Data listing
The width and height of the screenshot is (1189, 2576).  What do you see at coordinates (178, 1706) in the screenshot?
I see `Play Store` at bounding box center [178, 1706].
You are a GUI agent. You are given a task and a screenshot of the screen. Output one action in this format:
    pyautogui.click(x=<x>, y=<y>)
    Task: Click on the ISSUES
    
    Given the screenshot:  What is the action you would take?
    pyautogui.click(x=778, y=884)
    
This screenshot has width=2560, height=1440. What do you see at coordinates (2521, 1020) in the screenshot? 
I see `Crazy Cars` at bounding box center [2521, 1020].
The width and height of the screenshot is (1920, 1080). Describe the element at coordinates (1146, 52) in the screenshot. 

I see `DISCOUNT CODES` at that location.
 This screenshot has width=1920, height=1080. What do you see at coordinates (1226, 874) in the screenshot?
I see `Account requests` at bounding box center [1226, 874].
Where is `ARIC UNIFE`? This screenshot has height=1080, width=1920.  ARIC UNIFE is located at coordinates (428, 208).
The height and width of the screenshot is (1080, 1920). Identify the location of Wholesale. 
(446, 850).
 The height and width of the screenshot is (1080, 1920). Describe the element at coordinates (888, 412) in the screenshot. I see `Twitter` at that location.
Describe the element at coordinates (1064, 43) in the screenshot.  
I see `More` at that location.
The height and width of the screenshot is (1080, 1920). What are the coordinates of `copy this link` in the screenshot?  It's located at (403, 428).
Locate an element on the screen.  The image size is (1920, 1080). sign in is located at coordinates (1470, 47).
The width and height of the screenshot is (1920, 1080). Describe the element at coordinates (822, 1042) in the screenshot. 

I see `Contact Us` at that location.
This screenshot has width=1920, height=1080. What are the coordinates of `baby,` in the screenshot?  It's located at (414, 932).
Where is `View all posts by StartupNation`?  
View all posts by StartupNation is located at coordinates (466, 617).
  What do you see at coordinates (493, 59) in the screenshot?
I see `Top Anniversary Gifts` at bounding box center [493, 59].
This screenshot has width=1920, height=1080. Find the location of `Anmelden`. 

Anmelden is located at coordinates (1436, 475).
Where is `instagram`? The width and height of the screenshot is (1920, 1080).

• **GOAL**
Convert every line of the rows above into a numbered list, one item per line, skipping the blank lines.

• **FINAL ANSWER**
1. The width and height of the screenshot is (1189, 2576).  What do you see at coordinates (178, 1706) in the screenshot?
2. I see `Play Store` at bounding box center [178, 1706].
3. You are a GUI agent. You are given a task and a screenshot of the screen. Output one action in this format:
4.     pyautogui.click(x=<x>, y=<y>)
5.     Task: Click on the ISSUES
6.     Given the screenshot:  What is the action you would take?
7.     pyautogui.click(x=778, y=884)
8. This screenshot has width=2560, height=1440. What do you see at coordinates (2521, 1020) in the screenshot? 
9. I see `Crazy Cars` at bounding box center [2521, 1020].
10. The width and height of the screenshot is (1920, 1080). Describe the element at coordinates (1146, 52) in the screenshot. 
11. I see `DISCOUNT CODES` at that location.
12.  This screenshot has width=1920, height=1080. What do you see at coordinates (1226, 874) in the screenshot?
13. I see `Account requests` at bounding box center [1226, 874].
14. Where is `ARIC UNIFE`? This screenshot has height=1080, width=1920.  ARIC UNIFE is located at coordinates (428, 208).
15. The height and width of the screenshot is (1080, 1920). Identify the location of Wholesale. 
16. (446, 850).
17.  The height and width of the screenshot is (1080, 1920). Describe the element at coordinates (888, 412) in the screenshot. I see `Twitter` at that location.
18. Describe the element at coordinates (1064, 43) in the screenshot.  
19. I see `More` at that location.
20. The height and width of the screenshot is (1080, 1920). What are the coordinates of `copy this link` in the screenshot?  It's located at (403, 428).
21. Locate an element on the screen.  The image size is (1920, 1080). sign in is located at coordinates (1470, 47).
22. The width and height of the screenshot is (1920, 1080). Describe the element at coordinates (822, 1042) in the screenshot. 
23. I see `Contact Us` at that location.
24. This screenshot has width=1920, height=1080. What are the coordinates of `baby,` in the screenshot?  It's located at (414, 932).
25. Where is `View all posts by StartupNation`?  
26. View all posts by StartupNation is located at coordinates (466, 617).
27.   What do you see at coordinates (493, 59) in the screenshot?
28. I see `Top Anniversary Gifts` at bounding box center [493, 59].
29. This screenshot has width=1920, height=1080. Find the location of `Anmelden`. 
30. Anmelden is located at coordinates (1436, 475).
31. Where is `instagram`? The width and height of the screenshot is (1920, 1080).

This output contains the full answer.